▶ [DIRECTIONS FOR THIS TASK]:
Would you transcribe the records word for word, please?

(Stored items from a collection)
▶
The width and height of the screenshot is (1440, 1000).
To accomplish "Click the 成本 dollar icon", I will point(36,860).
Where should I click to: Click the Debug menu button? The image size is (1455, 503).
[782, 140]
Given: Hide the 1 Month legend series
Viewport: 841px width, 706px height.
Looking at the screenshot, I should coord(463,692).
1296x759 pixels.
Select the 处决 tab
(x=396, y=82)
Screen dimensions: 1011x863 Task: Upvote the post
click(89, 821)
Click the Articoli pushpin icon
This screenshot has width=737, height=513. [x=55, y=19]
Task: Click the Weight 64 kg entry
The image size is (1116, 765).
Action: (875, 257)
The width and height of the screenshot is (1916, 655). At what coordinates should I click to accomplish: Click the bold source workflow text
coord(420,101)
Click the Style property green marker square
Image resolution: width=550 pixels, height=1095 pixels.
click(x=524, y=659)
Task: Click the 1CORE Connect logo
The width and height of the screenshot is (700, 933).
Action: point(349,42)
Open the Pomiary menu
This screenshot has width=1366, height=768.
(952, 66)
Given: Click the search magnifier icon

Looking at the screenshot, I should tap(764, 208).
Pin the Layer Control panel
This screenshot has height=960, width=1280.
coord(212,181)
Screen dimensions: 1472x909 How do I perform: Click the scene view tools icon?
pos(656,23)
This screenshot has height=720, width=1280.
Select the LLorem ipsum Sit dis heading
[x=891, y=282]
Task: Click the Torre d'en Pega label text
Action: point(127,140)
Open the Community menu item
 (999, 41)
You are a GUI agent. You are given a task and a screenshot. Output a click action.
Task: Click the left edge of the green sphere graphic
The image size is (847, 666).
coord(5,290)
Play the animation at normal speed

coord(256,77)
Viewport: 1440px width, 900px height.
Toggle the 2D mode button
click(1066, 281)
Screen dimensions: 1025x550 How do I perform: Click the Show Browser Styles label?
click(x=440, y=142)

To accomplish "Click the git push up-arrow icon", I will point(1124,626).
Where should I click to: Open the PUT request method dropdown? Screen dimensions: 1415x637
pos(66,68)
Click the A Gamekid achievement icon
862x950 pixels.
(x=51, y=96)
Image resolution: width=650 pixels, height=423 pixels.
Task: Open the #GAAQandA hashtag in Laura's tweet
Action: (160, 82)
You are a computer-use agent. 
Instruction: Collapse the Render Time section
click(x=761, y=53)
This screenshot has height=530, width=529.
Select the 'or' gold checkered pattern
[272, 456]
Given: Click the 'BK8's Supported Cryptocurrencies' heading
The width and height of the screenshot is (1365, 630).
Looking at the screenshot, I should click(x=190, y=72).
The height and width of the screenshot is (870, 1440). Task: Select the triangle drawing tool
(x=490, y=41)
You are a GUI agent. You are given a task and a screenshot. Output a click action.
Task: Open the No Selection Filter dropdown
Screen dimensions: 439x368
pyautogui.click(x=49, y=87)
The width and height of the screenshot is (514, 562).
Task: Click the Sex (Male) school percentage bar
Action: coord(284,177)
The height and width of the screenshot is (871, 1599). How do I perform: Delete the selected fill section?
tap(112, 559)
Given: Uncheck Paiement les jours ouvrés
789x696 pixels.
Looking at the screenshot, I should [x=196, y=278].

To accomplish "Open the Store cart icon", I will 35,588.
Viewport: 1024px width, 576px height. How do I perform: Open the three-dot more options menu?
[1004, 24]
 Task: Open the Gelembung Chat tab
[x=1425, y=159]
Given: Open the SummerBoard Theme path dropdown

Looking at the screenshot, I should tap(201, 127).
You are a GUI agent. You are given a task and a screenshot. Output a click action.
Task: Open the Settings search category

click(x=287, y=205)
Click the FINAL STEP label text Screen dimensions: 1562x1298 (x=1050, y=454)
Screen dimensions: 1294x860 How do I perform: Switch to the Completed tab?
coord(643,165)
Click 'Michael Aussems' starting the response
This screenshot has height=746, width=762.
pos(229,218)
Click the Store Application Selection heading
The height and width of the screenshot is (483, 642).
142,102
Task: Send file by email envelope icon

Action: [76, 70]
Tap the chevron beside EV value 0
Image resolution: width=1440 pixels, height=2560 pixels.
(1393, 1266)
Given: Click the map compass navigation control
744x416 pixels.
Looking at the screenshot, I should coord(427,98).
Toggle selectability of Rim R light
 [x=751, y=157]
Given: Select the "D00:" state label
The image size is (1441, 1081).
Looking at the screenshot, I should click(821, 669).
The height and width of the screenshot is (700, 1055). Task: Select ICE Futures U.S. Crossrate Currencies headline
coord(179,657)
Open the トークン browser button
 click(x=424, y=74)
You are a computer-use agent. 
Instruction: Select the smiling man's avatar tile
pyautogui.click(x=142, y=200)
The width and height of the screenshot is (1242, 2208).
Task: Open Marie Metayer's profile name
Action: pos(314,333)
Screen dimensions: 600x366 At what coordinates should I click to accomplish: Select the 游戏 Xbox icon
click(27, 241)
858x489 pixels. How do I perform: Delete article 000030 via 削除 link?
◀
▶ [TASK OUTPUT]:
The width and height of the screenshot is (1440, 1000).
To accomplish "Click the 成本 dollar icon", I will point(36,860).
Where should I click to: Click the Debug menu button? The image size is (1455, 503).
[782, 140]
Given: Hide the 1 Month legend series
Viewport: 841px width, 706px height.
Looking at the screenshot, I should coord(463,692).
1296x759 pixels.
Select the 处决 tab
(x=396, y=82)
Screen dimensions: 1011x863 Task: Upvote the post
click(89, 821)
Click the Articoli pushpin icon
This screenshot has width=737, height=513. [x=55, y=19]
Task: Click the Weight 64 kg entry
The image size is (1116, 765).
Action: (875, 257)
The width and height of the screenshot is (1916, 655). At what coordinates should I click to accomplish: Click the bold source workflow text
coord(420,101)
Click the Style property green marker square
Image resolution: width=550 pixels, height=1095 pixels.
click(x=524, y=659)
Task: Click the 1CORE Connect logo
The width and height of the screenshot is (700, 933).
Action: point(349,42)
Open the Pomiary menu
This screenshot has width=1366, height=768.
(952, 66)
Given: Click the search magnifier icon

Looking at the screenshot, I should tap(764, 208).
Pin the Layer Control panel
This screenshot has height=960, width=1280.
coord(212,181)
Screen dimensions: 1472x909 How do I perform: Click the scene view tools icon?
pos(656,23)
This screenshot has height=720, width=1280.
Select the LLorem ipsum Sit dis heading
[x=891, y=282]
Task: Click the Torre d'en Pega label text
Action: point(127,140)
Open the Community menu item
 (999, 41)
You are a GUI agent. You are given a task and a screenshot. Output a click action.
Task: Click the left edge of the green sphere graphic
The image size is (847, 666).
coord(5,290)
Play the animation at normal speed

coord(256,77)
Viewport: 1440px width, 900px height.
Toggle the 2D mode button
click(1066, 281)
Screen dimensions: 1025x550 How do I perform: Click the Show Browser Styles label?
click(x=440, y=142)

To accomplish "Click the git push up-arrow icon", I will point(1124,626).
Where should I click to: Open the PUT request method dropdown? Screen dimensions: 1415x637
pos(66,68)
Click the A Gamekid achievement icon
862x950 pixels.
(x=51, y=96)
Image resolution: width=650 pixels, height=423 pixels.
Task: Open the #GAAQandA hashtag in Laura's tweet
Action: (160, 82)
You are a computer-use agent. 
Instruction: Collapse the Render Time section
click(x=761, y=53)
This screenshot has height=530, width=529.
Select the 'or' gold checkered pattern
[272, 456]
Given: Click the 'BK8's Supported Cryptocurrencies' heading
The width and height of the screenshot is (1365, 630).
Looking at the screenshot, I should click(x=190, y=72).
The height and width of the screenshot is (870, 1440). Task: Select the triangle drawing tool
(x=490, y=41)
You are a GUI agent. You are given a task and a screenshot. Output a click action.
Task: Open the No Selection Filter dropdown
Screen dimensions: 439x368
pyautogui.click(x=49, y=87)
The width and height of the screenshot is (514, 562).
Task: Click the Sex (Male) school percentage bar
Action: coord(284,177)
The height and width of the screenshot is (871, 1599). How do I perform: Delete the selected fill section?
tap(112, 559)
Given: Uncheck Paiement les jours ouvrés
789x696 pixels.
Looking at the screenshot, I should [x=196, y=278].

To accomplish "Open the Store cart icon", I will 35,588.
Viewport: 1024px width, 576px height. How do I perform: Open the three-dot more options menu?
[1004, 24]
 Task: Open the Gelembung Chat tab
[x=1425, y=159]
Given: Open the SummerBoard Theme path dropdown

Looking at the screenshot, I should tap(201, 127).
You are a GUI agent. You are given a task and a screenshot. Output a click action.
Task: Open the Settings search category

click(x=287, y=205)
Click the FINAL STEP label text Screen dimensions: 1562x1298 (x=1050, y=454)
Screen dimensions: 1294x860 How do I perform: Switch to the Completed tab?
coord(643,165)
Click 'Michael Aussems' starting the response
This screenshot has height=746, width=762.
pos(229,218)
Click the Store Application Selection heading
The height and width of the screenshot is (483, 642).
142,102
Task: Send file by email envelope icon

Action: [76, 70]
Tap the chevron beside EV value 0
Image resolution: width=1440 pixels, height=2560 pixels.
(1393, 1266)
Given: Click the map compass navigation control
744x416 pixels.
Looking at the screenshot, I should coord(427,98).
Toggle selectability of Rim R light
 [x=751, y=157]
Given: Select the "D00:" state label
The image size is (1441, 1081).
Looking at the screenshot, I should click(821, 669).
The height and width of the screenshot is (700, 1055). Task: Select ICE Futures U.S. Crossrate Currencies headline
coord(179,657)
Open the トークン browser button
 click(x=424, y=74)
You are a computer-use agent. 
Instruction: Select the smiling man's avatar tile
pyautogui.click(x=142, y=200)
The width and height of the screenshot is (1242, 2208).
Task: Open Marie Metayer's profile name
Action: pos(314,333)
Screen dimensions: 600x366 At what coordinates should I click to accomplish: Select the 游戏 Xbox icon
click(27, 241)
858x489 pixels. How do I perform: Delete article 000030 via 削除 link?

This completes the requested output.